La gauche anti-immigration en Europe, par Daniel Pipes

La gauche anti-immigration en Europe
par Daniel Pipes
Washington Times 

Aux États-Unis, les libéraux sont, à quelques exceptions près, favorables à une forte immigration. La gauche américaine l'est encore davantage. Tous militent pour la suppression de l'Immigration Customs and Enforcement (ICE), l'agence américaine pour le contrôle des frontières, un combat symbolisé par le slogan « Abolish ICE ». Cependant, la situation en Europe peut laisser penser que cette quasi-unanimité pourra un jour voler en éclats.

Depuis la fin de la Seconde Guerre mondiale, la gauche européenne a considéré dans sa très grande majorité la liberté de circulation des travailleurs et l'immigration comme les meilleurs moyens pour défier les intérêts des entreprises. Selon les termes de l'écrivain progressiste David Adler (qui a publié un article « Meet Europe's Left Nationalists » auquel je me réfère ici), ces personnes « ont accéléré la marche de l'histoire et exacerbé les contradictions du capitalisme. »

Par conséquent, la gauche a contribué à la construction de l'Union européenne puis, en 1985, à l'approbation des Accords de Schengen qui ont pratiquement éliminé les frontières entre 26 pays européens, un ensemble peuplé de 400 millions d'habitants. Par ailleurs, la gauche a accueilli avec enthousiasme les non-Européens, une politique qui a connu son apogée en 2015-2016. À ce moment-là, Angela Merkel (une dirigeante de gauche déguisée en conservateur) a accepté l'entrée en Allemagne d'un million de migrants supplémentaires. Issus pour la plupart du Moyen-Orient, ces derniers ont bénéficié de la Willkommenskultur ou culture de l'accueil allemande.

Cette arrivée massive de migrants parmi lesquels des islamistes, a suscité une réaction au sein de la base historique de la gauche que sont les travailleurs. Ceux-ci ont été poussés à déserter la gauche pour rejoindre des partis encore marginaux il y a peu et opposés à l'islamisation et à l'immigration, les mouvements que j'appelle civilisationistes.
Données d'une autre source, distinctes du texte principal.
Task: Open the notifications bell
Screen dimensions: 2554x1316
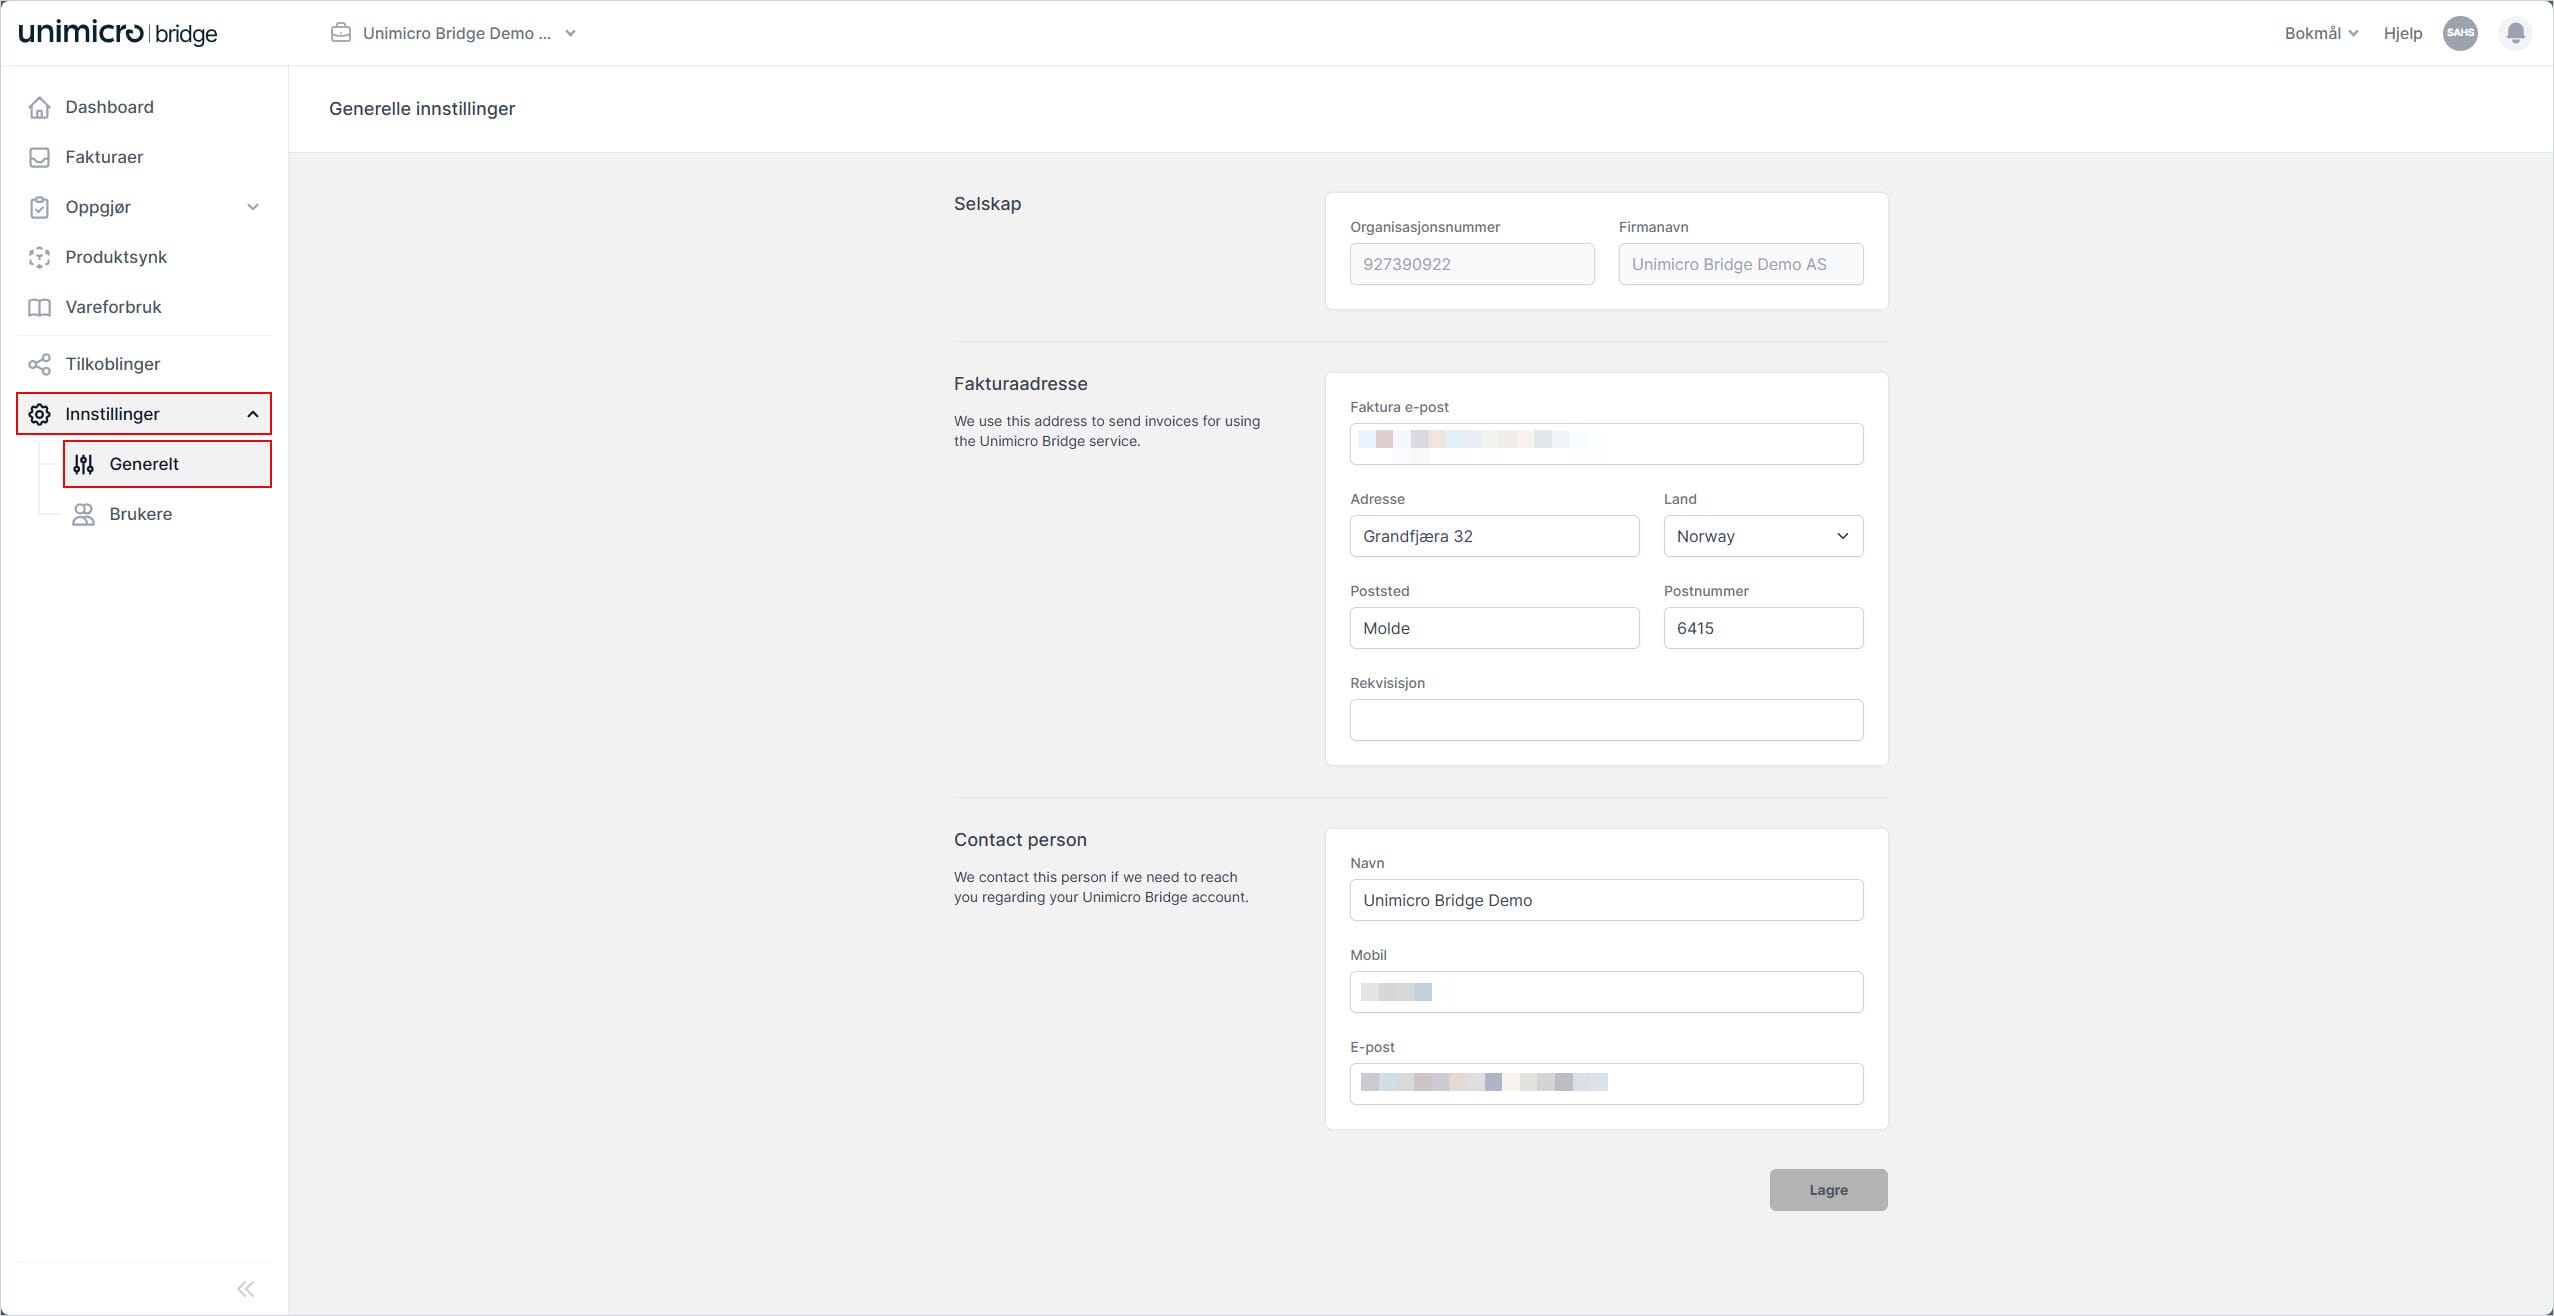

Ces partis dont le programme allie avantages sociaux généreux et contrôles stricts aux frontières, gagnent du terrain partout en Europe tant et si bien qu'ils exercent actuellement le pouvoir effectif dans cinq gouvernements (en Pologne, en Tchéquie, en Hongrie, en Autriche et en Italie).

Les gens de gauche prennent de plus en plus conscience que le fait d'être élu nécessite d'effectuer ce qu'Adler appelle « un tournant mémorable », c'est-à-dire de tourner le dos à la fois au marché unique européen et à l'immigration extra-européenne. Ils ont récemment découvert que ces deux aspects « encouragent l'exploitation, sapent les fondements de la communauté et nient la souveraineté populaire. » Les nationalistes de gauche critiquent la libre circulation des travailleurs pour des raisons d'ordre à la fois économique (pertes d'emplois, réductions des salaires), culturel (perte de solidarité, xénophobie) et politique (le projet d'une élite qui ne bénéficie pas du soutien des masses).

Dans une volte-face surprenante, on considère désormais l'ouverture des frontières comme nuisible aux intérêts de la classe laborieuse et les contrôles stricts aux frontières comme une garantie des droits des travailleurs. Longtemps perçue comme un projet bourgeois, la nation est devenue le bouclier des travailleurs contre les périls de la mondialisation. Dans cet esprit, les dirigeants de gauche des trois pays européens les plus grands et les plus influents appellent à limiter la libre circulation des travailleurs.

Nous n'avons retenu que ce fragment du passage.